Let's talk about adult urinary incontinence

3 minute read

Relaxed looking older couple sitting on the end of their bed

Adult urinary incontinence is a common condition that affects many people, but it’s not often talked about. Here are some solutions and tips to help.

Some people find becoming incontinent worrying or embarrassing, but it doesn’t have to be that way. Bladder issues affect many people.

According to a study by the University of Birmingham about 40% of women and 10% of men are affected by the condition, so it’s quite common. Even so, many people don’t want to talk about it.


What is adult urinary incontinence?

The NHS defines incontinence as the unintentional passing of urine.

There are different types, ranging from stress (when urine leaks due to a cough or sneeze) to urge incontinence (the sudden need to go to the toilet).

Some people develop a type of incontinence where urine leaks frequently or they constantly feel the need to pass water.


Let’s talk about it

It’s a good idea to get in touch with your GP as incontinence can develop for a number of reasons. A doctor can assess symptoms, identify the cause and discuss what treatment or exercises could be of help. There is no need to feel embarrassed as doctors are used to discussing incontinence issues with their patients.

It’s also worth considering sharing any worries with a friend or relative. Aside from offering an ear to listen to any concerns and providing moral support, they may have their own experiences to share too.


What causes adult incontinence?

Research by the University of Birmingham found that the most common causes are:

  • overactive bladder – involving the frequent urge to pee
  • sphincter incompetence – when urine leaks out because of coughing or laughing
  • dementia and stroke
  • neurological disorders and long-term disabilities, including multiple sclerosis

The study suggested that up to two-thirds of women may be affected by incontinence symptoms at some time in their life, often starting around the menopause.

Whatever the cause, there are many protective products designed to deal with leaks and allow you to carry on with everyday life.


How to manage incontinence

Washable incontinence underwear can be popped in the washing machine and reused. These items are made of absorbent material, are slimline and look like normal pants or knickers. Being reusable can help cut down on costs.

Disposable incontinence products are another option, including pads attached to normal underwear with adhesive strips, or all-in-one disposable pants. For men there are a range of products that fit over the penis and collect urine into a bag strapped to the leg.

Additionally, you can buy protectors for furniture such as bed pads for sleeping at night and disposable incontinence pads for chairs.

Some people qualify for free incontinence products through the NHS. Usually this involves being referred by a doctor to a local NHS incontinence service or clinic and an individual may need to be assessed by a specialist nurse to see if they are eligible.

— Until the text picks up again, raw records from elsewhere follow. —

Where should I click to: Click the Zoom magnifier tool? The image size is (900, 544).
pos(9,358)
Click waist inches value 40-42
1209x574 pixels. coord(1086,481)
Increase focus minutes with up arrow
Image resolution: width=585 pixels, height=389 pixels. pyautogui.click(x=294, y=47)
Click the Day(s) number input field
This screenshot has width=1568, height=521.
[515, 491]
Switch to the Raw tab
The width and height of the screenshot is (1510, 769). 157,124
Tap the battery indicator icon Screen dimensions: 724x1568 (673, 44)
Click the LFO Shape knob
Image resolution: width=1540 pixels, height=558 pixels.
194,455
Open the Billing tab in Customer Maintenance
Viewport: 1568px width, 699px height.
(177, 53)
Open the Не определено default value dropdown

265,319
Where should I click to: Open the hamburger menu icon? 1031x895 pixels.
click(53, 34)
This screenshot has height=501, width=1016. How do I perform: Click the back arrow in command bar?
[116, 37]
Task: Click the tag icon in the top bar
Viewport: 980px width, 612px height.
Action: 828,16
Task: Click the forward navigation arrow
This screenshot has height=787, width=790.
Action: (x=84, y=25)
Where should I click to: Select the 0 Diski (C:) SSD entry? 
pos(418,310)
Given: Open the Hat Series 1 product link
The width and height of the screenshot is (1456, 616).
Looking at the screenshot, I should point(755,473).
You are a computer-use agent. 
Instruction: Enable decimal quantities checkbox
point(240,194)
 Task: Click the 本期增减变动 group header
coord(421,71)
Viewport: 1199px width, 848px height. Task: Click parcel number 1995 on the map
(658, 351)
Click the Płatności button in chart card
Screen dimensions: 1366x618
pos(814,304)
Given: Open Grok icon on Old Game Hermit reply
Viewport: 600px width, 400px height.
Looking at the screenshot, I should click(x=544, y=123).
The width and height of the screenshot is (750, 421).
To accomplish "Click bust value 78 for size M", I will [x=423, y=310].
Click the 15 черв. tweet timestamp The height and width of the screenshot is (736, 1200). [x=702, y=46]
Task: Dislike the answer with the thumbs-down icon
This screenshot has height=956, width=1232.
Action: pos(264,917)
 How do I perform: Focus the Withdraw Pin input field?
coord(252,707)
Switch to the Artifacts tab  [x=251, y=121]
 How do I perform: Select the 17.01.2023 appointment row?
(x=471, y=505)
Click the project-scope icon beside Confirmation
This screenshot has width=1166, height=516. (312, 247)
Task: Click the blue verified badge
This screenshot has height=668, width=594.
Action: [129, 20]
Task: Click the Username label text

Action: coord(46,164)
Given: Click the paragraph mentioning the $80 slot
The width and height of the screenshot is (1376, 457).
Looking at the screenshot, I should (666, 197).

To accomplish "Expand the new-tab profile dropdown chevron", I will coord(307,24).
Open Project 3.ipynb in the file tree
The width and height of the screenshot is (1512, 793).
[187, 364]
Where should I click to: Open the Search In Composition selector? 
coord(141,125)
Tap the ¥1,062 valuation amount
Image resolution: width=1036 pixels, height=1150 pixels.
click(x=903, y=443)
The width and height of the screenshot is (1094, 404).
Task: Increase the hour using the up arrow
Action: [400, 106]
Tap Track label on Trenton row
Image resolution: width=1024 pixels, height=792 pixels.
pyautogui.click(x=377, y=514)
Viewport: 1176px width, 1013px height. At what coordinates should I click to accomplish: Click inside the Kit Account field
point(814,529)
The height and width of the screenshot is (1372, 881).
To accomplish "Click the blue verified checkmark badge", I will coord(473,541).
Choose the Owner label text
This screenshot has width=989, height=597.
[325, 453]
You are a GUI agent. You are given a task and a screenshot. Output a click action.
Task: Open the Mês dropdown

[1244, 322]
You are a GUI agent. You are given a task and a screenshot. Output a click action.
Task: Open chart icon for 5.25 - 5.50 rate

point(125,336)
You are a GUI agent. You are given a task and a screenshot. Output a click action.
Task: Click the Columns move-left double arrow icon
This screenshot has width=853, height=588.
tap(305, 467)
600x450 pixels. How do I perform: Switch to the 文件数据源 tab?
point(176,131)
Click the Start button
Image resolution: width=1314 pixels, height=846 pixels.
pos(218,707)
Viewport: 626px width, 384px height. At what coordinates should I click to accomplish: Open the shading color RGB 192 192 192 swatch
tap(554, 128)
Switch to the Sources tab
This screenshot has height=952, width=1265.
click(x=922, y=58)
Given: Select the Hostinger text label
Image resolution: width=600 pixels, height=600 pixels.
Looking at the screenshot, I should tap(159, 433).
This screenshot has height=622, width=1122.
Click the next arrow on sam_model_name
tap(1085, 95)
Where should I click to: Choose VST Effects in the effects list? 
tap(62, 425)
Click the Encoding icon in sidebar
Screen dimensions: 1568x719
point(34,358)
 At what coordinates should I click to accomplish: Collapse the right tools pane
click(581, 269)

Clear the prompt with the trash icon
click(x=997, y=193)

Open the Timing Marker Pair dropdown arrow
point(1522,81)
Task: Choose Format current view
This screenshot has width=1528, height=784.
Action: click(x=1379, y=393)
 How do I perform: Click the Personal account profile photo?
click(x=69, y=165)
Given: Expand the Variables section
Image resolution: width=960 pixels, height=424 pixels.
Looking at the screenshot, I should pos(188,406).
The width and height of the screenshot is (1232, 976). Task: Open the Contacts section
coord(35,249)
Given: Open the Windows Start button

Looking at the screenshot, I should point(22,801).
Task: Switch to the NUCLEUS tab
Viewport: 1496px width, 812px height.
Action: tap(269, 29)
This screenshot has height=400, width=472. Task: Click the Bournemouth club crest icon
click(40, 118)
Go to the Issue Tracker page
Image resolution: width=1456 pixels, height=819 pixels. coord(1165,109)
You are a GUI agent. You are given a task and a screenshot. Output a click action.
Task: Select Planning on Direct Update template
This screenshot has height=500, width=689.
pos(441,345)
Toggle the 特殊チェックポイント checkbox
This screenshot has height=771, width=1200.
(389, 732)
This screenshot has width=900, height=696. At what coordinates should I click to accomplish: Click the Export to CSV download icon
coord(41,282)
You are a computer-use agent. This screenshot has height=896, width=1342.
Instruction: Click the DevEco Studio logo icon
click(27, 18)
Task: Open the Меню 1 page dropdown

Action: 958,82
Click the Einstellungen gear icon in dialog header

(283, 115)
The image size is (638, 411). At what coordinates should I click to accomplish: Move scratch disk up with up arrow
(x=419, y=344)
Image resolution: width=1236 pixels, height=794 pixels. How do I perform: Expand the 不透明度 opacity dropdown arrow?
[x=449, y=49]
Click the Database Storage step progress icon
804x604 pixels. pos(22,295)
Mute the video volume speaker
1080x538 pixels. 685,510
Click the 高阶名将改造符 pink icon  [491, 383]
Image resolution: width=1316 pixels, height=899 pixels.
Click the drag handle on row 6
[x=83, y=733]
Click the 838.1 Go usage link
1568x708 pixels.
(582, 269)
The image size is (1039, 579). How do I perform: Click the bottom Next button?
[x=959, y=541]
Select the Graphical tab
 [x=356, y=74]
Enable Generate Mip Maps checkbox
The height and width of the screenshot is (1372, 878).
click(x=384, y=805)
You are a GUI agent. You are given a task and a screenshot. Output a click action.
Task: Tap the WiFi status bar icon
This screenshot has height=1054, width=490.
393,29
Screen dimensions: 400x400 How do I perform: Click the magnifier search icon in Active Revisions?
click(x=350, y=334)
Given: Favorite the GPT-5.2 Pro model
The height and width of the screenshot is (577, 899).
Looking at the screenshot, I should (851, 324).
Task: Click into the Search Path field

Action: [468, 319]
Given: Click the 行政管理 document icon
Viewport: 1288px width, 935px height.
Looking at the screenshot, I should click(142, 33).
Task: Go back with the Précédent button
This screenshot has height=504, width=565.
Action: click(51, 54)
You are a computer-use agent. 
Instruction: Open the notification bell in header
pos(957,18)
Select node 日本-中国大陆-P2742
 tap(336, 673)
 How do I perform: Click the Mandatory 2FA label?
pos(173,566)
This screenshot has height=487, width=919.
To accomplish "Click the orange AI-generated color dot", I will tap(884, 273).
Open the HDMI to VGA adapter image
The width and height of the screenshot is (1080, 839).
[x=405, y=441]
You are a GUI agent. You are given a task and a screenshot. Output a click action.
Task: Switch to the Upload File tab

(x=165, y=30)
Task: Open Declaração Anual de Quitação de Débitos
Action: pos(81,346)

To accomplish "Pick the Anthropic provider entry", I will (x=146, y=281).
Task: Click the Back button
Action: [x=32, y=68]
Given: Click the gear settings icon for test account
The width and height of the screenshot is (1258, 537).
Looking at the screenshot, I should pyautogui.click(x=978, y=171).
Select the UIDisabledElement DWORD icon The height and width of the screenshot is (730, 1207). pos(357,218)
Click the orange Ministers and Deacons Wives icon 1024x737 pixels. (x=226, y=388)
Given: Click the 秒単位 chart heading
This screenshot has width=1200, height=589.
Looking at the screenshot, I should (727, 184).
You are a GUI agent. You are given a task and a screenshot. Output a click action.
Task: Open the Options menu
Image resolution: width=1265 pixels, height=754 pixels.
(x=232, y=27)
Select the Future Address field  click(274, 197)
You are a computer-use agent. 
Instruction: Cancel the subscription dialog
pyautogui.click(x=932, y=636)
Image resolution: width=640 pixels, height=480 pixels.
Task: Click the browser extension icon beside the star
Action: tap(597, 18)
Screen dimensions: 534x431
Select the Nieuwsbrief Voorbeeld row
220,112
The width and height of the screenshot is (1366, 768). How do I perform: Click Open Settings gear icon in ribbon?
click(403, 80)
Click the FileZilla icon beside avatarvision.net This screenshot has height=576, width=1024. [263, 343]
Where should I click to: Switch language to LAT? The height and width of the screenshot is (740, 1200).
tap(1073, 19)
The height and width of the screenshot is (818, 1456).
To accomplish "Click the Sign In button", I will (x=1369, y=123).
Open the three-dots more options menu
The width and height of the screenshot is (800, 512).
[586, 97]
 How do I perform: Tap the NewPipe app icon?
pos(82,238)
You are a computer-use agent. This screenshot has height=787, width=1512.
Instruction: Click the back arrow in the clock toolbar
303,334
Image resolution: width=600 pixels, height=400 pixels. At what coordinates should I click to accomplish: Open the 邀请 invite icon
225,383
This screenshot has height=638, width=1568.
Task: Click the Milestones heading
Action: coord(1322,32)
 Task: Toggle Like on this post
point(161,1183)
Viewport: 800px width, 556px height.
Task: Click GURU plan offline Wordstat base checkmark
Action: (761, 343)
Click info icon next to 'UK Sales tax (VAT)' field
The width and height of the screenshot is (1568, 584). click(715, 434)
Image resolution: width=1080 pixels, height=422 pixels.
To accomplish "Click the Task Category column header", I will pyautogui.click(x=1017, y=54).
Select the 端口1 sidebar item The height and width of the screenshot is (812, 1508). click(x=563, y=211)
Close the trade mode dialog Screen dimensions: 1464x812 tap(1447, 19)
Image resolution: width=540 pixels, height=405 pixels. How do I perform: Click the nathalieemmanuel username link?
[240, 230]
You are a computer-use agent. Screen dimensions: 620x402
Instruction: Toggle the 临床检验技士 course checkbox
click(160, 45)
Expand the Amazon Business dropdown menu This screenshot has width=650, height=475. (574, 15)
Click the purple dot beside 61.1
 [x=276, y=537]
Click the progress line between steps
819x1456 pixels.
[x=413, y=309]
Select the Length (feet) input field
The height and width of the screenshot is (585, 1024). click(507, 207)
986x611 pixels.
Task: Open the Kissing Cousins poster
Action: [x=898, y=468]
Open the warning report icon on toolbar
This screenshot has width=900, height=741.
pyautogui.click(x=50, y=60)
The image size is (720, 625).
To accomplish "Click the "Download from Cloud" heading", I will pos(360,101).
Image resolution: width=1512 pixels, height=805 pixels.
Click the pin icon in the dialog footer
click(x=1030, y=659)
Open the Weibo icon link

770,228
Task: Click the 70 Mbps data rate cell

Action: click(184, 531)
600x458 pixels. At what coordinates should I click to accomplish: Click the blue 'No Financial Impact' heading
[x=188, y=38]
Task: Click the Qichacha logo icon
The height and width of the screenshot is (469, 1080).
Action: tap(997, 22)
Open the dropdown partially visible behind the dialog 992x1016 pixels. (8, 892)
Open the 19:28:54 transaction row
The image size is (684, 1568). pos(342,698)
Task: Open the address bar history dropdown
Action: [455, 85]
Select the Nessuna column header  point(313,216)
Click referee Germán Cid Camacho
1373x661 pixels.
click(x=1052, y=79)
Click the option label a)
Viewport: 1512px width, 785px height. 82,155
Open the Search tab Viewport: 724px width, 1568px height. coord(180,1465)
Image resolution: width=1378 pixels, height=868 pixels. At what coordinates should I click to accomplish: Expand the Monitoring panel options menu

Alternatively, incontinence products are available from various retailers and outlets, including a range offered by Age Co.

Any form of incontinence underwear or padding should be changed regularly and disposed of or cleaned properly. Skin should be washed and carefully dried to keep it healthy and minimise the risk of infections or odours.


Bulk buying can be a good idea

Buying washable or disposable underwear and pads can be costly. One way to cut the cost is to buy in bulk. As well as making your money go further, bulk buying by phone or online can be a discreet alternative to buying products at the shops or from the chemist.

You could also consider signing up to a regular delivery service. With an Age Co incontinence subscription, for example, you’ll receive the products every month and get a 10% discount too. Find out more on our incontinence products page.


Useful exercises for incontinence

Pelvic floor exercises and bladder training can help alleviate incontinence issues and symptoms.

A GP can explain the right strengthening exercises, techniques and frequency. They will also offer advice on any medication, or even surgery, that might be suitable, depending on the cause of the incontinence.

Incontinence needn’t limit your enjoyment of life, so if you or a loved one is struggling, the best thing you can do is talk to someone about it.